Second, we have reviewed the District Court’s opinions in this case and find no discussion of when Merrill Lynch learned of SSG’s intention to lease the disputed FF & E and whether Merrill Lynch thought that intention contravened the contract. Nor have the Becherer plaintiffs pointed to any part of the record to show they raised this argument below. We will not address it for the first time on appeal. Merrill Lynch points to evidence that it reduced its commission so that the project could be completed as promised and that it believed that, with these concessions, SSG could fulfill its end of the contract.
We earlier addressed the Becherer plaintiffs’ allegations regarding Merrill Lynch’s projections and SSG’s decision to lease FF & E. We will not repeat that discussion here, except to say the claim has no merit.
Finally, the District Court specifically found that “plaintiffs waived their right to be notified of financing approval by not objecting to the lack of notice of such approval within a reasonable time period after they received notice of the escrow closing.” Bech-erer, 799 F.Supp. at 789. The Becherer plaintiffs have provided no reasons why this conclusion was in error, and we will thus not overturn it on appeal.
C. Land Sales Act
As part of their complaint, the Becherer plaintiffs raised a claim under the Land Sales Act, 15 U.S.C. § 1701 et seq. This statute makes it unlawful for any developer or agent to defraud or deceive a purchaser with respect to the sale of a non-exempt lot. The initial dispute in this case is whether the hotel units marketed by Merrill Lynch are exempt from the requirements of the Act.
The Act provides an exemption for, among other things, “the sale or lease of land under a contract obligating the seller or lessor to erect such a building thereon within a period of two years-” 15 U.S.C. § 1702(a)(2). The District Court found that the two-year period started running on February 15, 1985, with the closing of the interim escrow account, as it was only then that the parties became legally bound under the Unit Sale Agreements. Because the plain language of the Unit Sale Agreements required SSG to erect the hotel within two years of that date, the District Court found that this transaction was exempt from the terms of the Land Sales Act.
On appeal, the Becherer plaintiffs argue that this conclusion was in error. According to them, the two-year time period began running from when the first investor signed a Unit Sales Agreement in February 1984. To support this interpretation, they refer to a HUD regulation, 24 C.F.R. § 1710.5(b), discussing exemptions from the Land Sales Act.

## Information provided
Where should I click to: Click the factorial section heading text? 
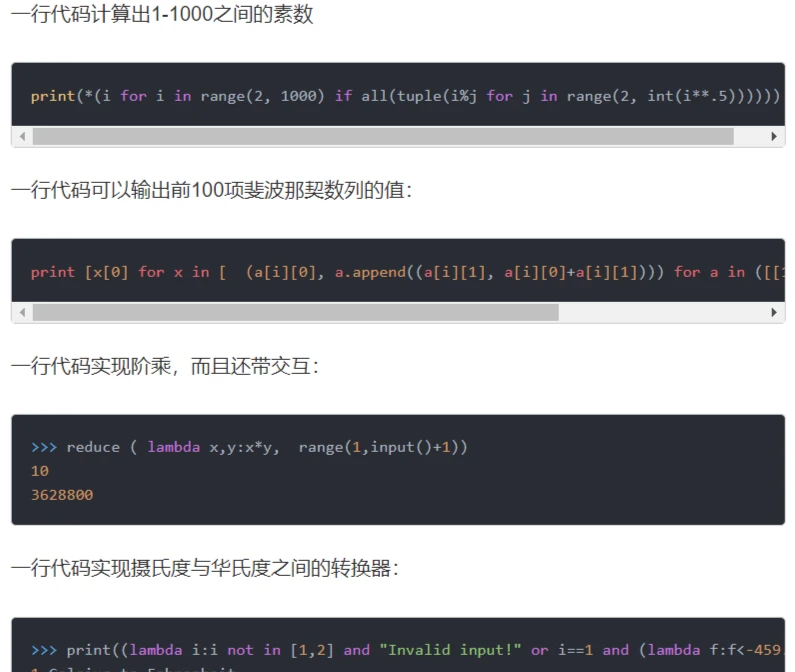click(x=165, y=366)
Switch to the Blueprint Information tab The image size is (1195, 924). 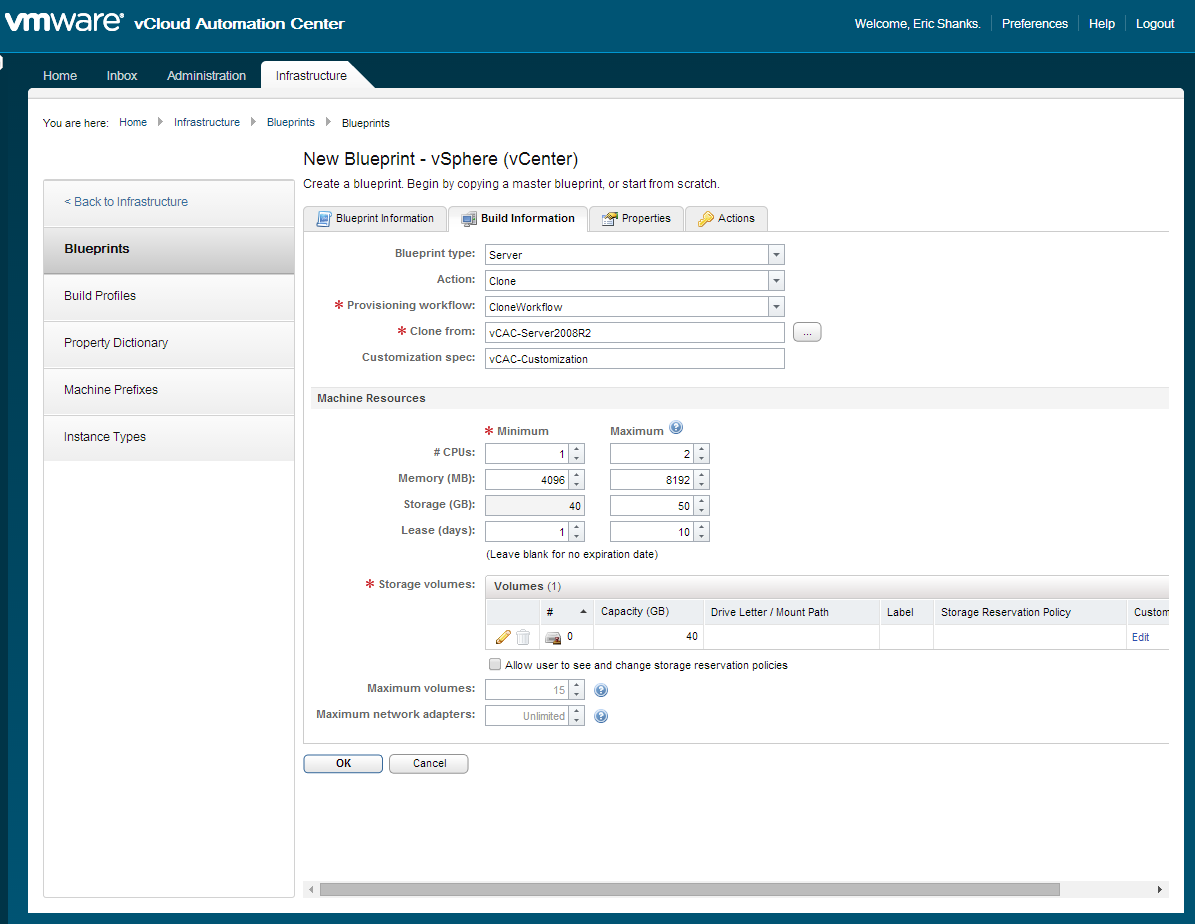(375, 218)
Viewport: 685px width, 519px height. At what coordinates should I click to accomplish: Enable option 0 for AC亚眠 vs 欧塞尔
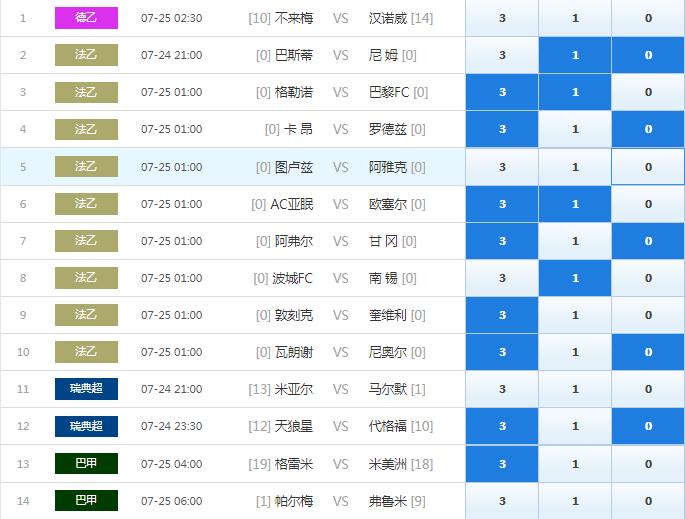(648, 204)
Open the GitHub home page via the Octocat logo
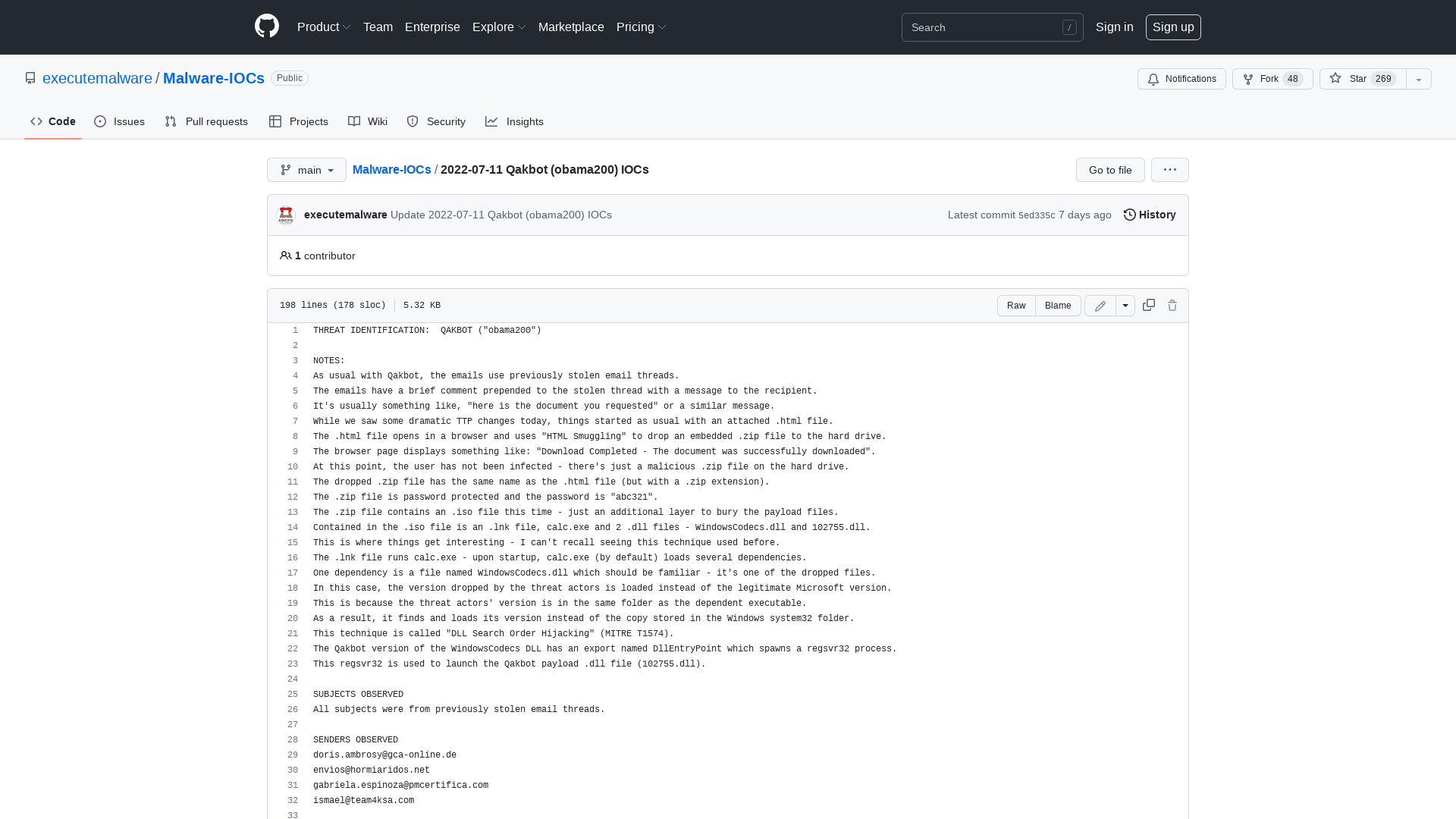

## Goals
- a) Answer these questions using the opinion excerpt:
(i) On what date did the District Court find that the two-year period began running?
(ii) Under which statute did the Becherer plaintiffs raise a claim as part of their complaint?
(iii) Which HUD regulation do the Becherer plaintiffs cite in support of their reading of the time period?
- b) In the entries, retype the lines beginning at the line that contains "Viewport: 685px width, 519px" and continuing through the end of the entries. Leave the pictures out of your answer.

## Outputs
- a)
(i) February 15, 1985
(ii) The Land Sales Act, 15 U.S.C. § 1701 et seq.
(iii) 24 C.F.R. § 1710.5(b)

- b)
Viewport: 685px width, 519px height. At what coordinates should I click to accomplish: Enable option 0 for AC亚眠 vs 欧塞尔
(648, 204)
Open the GitHub home page via the Octocat logo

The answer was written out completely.